Después de dejar de fumar, adelgazar es el motivo por el que más gente me escribe. Casi siempre llega con la misma historia: ha probado dietas, ha empezado a moverse más, pero le cuesta sostenerlo porque el hambre entre horas o la ansiedad por picar aparecen antes que la fuerza de voluntad.
Qué es el punto del hambre
En auriculoterapia, uno de los puntos que más se trabaja para el control del apetito es el llamado "punto del hambre", situado en la parte anterior del trago (el pequeño saliente de cartílago junto a la entrada del oído). Se estimula con semillas de presión o agujas muy finas, y su uso tradicional es ayudar a moderar la sensación de hambre entre comidas — no eliminarla de golpe, sino hacerla más manejable.

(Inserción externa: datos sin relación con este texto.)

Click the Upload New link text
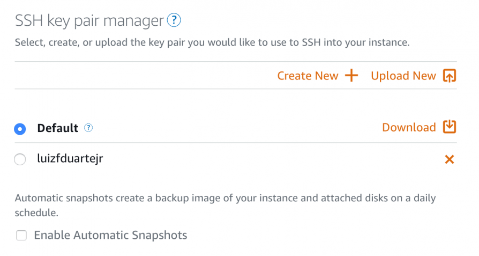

Qué se siente en una sesión
Se colocan las semillas o agujas en ese punto y en algún otro de apoyo (relacionado con la ansiedad o la digestión, según el caso), y se deja un tiempo de reposo tranquilo. Las semillas de presión, además, se pueden dejar puestas varios días: cuando notas el impulso de picar entre horas, presionas suavemente el punto un momento, y esa pequeña pausa muchas veces basta para que el impulso pase.
Qué papel juega y qué no juega
Aquí prefiero ser clara desde el principio: la auriculoterapia no derrite grasa ni sustituye una alimentación equilibrada y el movimiento diario. Lo que hace es acompañar — ayuda a bajar la ansiedad por la comida y a que picar entre horas sea menos automático, para que los cambios de hábitos que ya estás intentando te cuesten menos sostener. No es un método de pérdida de peso garantizado, y desconfío de cualquiera que prometa kilos concretos en semanas concretas.
Un ritmo semanal
Igual que con el tabaco, para adelgazar suele funcionar mejor un ritmo de sesiones seguidas — el bono mensual de 4 sesiones semanales — que una sesión suelta: es en las primeras semanas cuando más ayuda el refuerzo del punto del hambre mientras se instauran los nuevos hábitos.